Write out, word for word, only the lines from the one containing "How do I perform: Select the Pencil tool?" through the final line of the data.

═══ Exercise data ═══

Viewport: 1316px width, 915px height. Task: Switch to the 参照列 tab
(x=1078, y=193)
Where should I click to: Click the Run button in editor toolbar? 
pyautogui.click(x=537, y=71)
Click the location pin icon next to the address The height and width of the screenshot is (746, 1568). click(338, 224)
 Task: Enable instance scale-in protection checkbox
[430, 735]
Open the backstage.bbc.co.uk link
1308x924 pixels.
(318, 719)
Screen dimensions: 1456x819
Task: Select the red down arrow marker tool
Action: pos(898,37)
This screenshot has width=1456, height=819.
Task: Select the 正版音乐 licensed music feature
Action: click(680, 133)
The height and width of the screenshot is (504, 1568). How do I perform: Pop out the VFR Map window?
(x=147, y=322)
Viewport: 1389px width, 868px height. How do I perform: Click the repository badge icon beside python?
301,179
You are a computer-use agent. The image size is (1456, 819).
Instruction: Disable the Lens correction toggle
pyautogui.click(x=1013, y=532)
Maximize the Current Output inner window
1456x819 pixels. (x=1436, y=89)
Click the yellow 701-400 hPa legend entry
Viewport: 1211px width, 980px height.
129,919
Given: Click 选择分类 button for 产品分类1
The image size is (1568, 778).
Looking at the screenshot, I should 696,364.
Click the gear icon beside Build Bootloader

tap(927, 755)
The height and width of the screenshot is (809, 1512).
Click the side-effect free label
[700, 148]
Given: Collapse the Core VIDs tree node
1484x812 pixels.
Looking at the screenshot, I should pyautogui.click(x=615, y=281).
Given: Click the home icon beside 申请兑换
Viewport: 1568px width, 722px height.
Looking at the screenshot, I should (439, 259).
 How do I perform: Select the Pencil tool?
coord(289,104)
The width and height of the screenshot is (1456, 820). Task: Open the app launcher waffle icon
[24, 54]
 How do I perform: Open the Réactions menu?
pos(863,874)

═══

> Answer for the task:
 How do I perform: Select the Pencil tool?
coord(289,104)
The width and height of the screenshot is (1456, 820). Task: Open the app launcher waffle icon
[24, 54]
 How do I perform: Open the Réactions menu?
pos(863,874)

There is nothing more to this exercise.